[ 
https://issues.apache.org/jira/browse/CASSANDRA-16259?page=com.atlassian.jira.plugin.system.issuetabpanels:comment-tabpanel&focusedCommentId=17231379#comment-17231379
 ] 

Benjamin Lerer edited comment on CASSANDRA-16259 at 11/13/20, 11:02 AM:
------------------------------------------------------------------------

{quote}If I understand the change within CASSANDRA-15164 right, then the 
storage format of SSTable statistics has changed, which should also bump the 
SSTable version, shouldn't it?{quote}

The storage format did not change.
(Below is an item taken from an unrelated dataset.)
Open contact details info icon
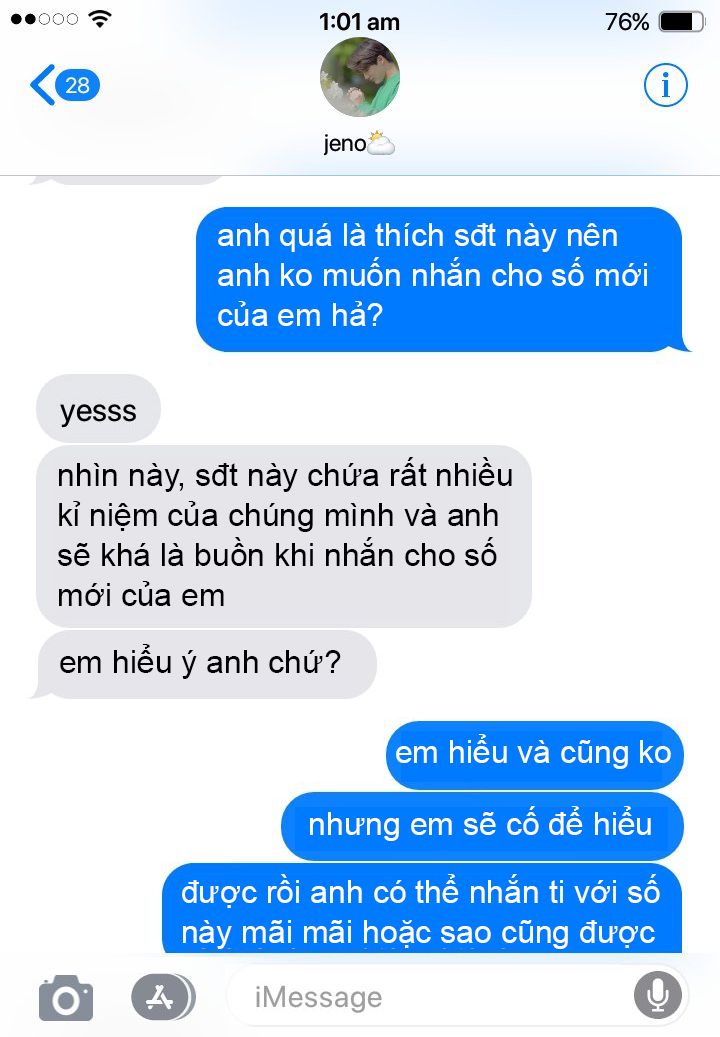This screenshot has height=1037, width=720. pos(665,85)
The encoding was already 
{{<number_of_buckets><bucket_value>\*}}. The old code is able to read the 
statistics produced by the new one. The problem is only at the metric level 
where C* try to merge some SSTable histograms that have a different number of 
buckets with some buggy code.

When you scrub the old SSTable, it is recreated with the new number of buckets 
ensuring that you will not hit the TableMetric bug again. 


was (Author: blerer):
{quote}If I understand the change within CASSANDRA-15164 right, then the 
storage format of SSTable statistics has changed, which should also bump the 
SSTable version, shouldn't it?{quote}

The storage format did not change. The encoding was already 
{{<number_of_buckets><bucket_value>*}}. The old code is able to read the 
statistics produced by the new one. The problem is only at the metric level 
where C* try to merge some SSTable histograms that have a different number of 
buckets with some buggy code.

When you scrub the old SSTable, it is recreated with the new number of buckets 
ensuring that you will not hit the TableMetric bug again. 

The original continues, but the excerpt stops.